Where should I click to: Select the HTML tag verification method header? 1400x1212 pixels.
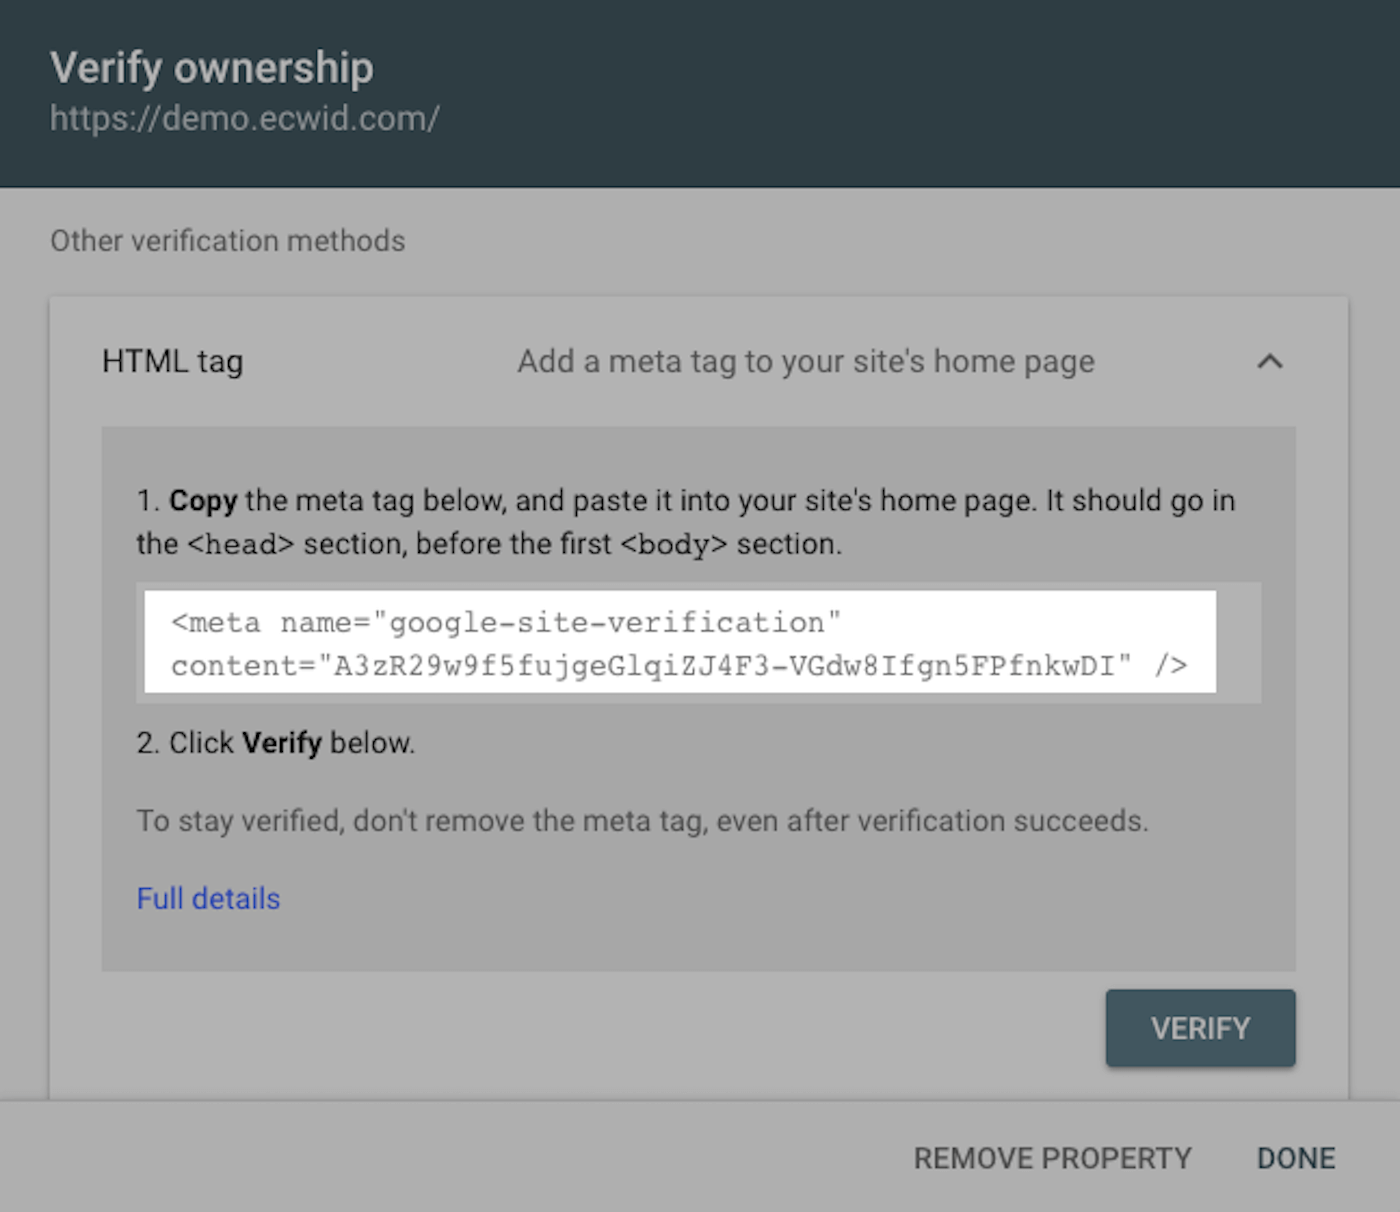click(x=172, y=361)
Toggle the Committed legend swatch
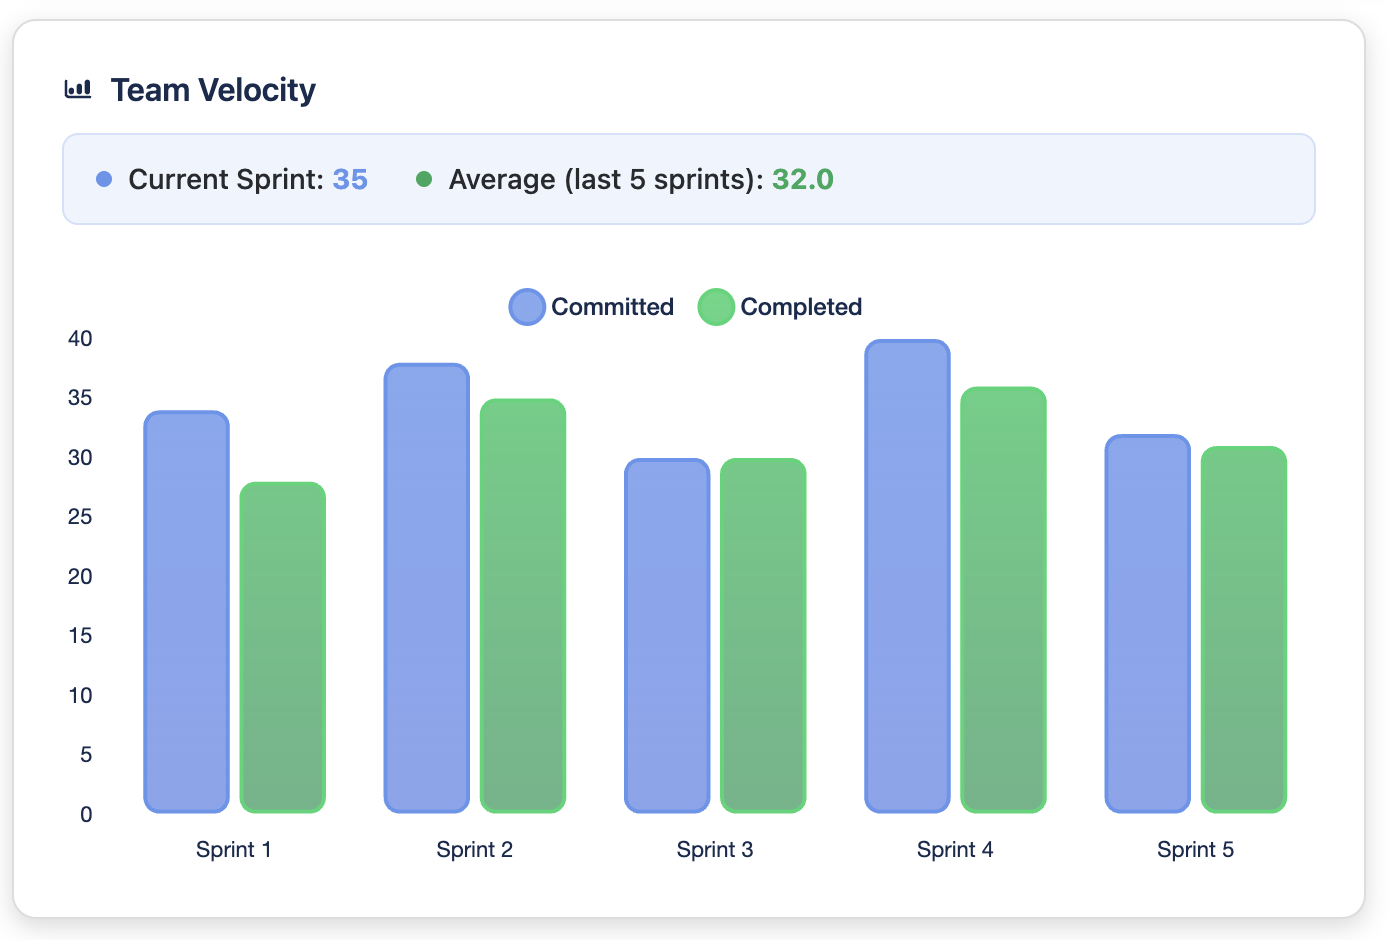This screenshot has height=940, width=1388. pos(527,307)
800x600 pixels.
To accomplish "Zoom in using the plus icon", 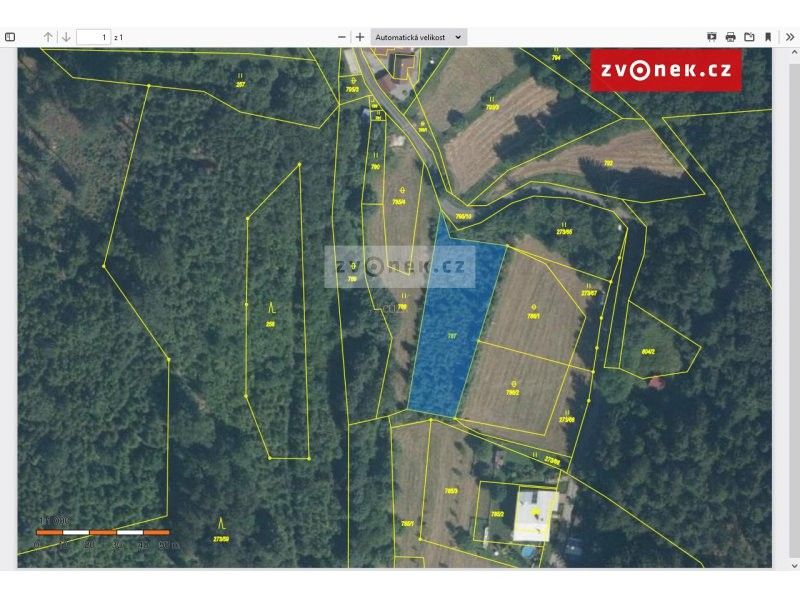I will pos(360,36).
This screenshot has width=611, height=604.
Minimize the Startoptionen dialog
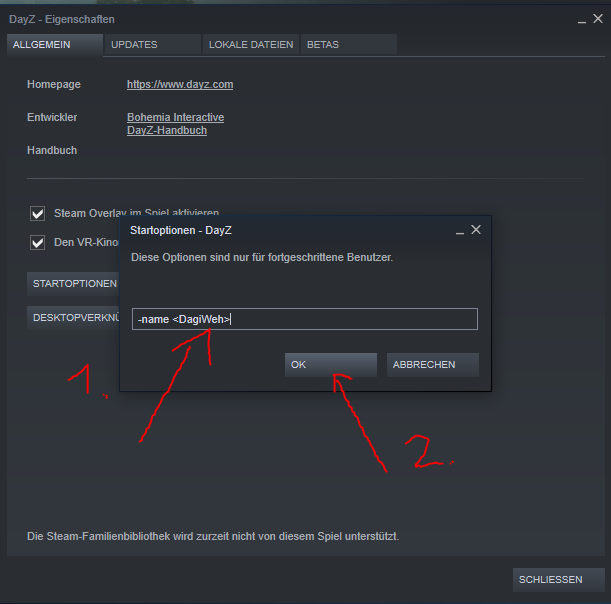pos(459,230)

# # # # #

» Problem requirements
Could you give again precisely the lines from the one containing "This screenshot has width=611, height=604." through the final line of the material above, both included, and no others, dropping the pictures?

» Answer to this problem
This screenshot has width=611, height=604.
Minimize the Startoptionen dialog
pos(459,230)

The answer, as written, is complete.